Background: Problematic activities of daily life (ADLs) can be the main reason to refer patients with chronic obstructive pulmonary disease (COPD) for pulmonary rehabilitation. To date, information on problematic ADLs and their clinical correlates in COPD remain scarce. This retrospective chart review aimed to identify the most prevalent self-reported problematic ADLs in COPD patients, determine performance and satisfaction scores of these problematic ADLs, and explore the association between 13 clinical determinants and 4 problematic ADL domains.

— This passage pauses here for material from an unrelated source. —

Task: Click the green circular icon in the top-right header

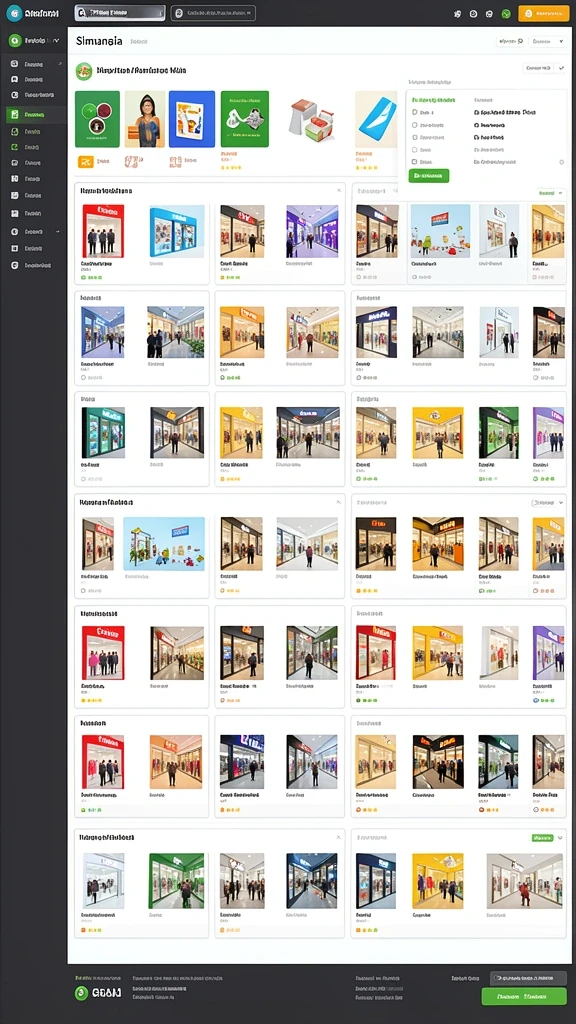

Methods: A total of 820 COPD patients entering pulmonary rehabilitation assessment were included in this retrospective study. Self-reported problematic ADLs were assessed using the Canadian Occupational Performance Measure, administered by occupational therapists in the form of a semistructured interview.
Results: COPD patients (59% male, age 63.6 ± 9.3 years, FEV(1) (%pred): 46.4 ± 18.4) reported 2999 problematic ADLs. The most prevalent problematic ADLs were walking (68%), stair climbing (35%), and cycling (30%). Moreover, 30% of the patients reported "not able to do any of the scored problematic ADL" and 44% were "not satisfied at all with the performance of any of the scored problematic ADL." Significant but weak associations were found between clinical determinants (eg, physical and psychosocial) and problematic ADLs.
Conclusions: The lack of a strong association between problematic ADLs and clinical determinants emphasizes the need for individualized assessment of these ADLs to allow tailored intervention.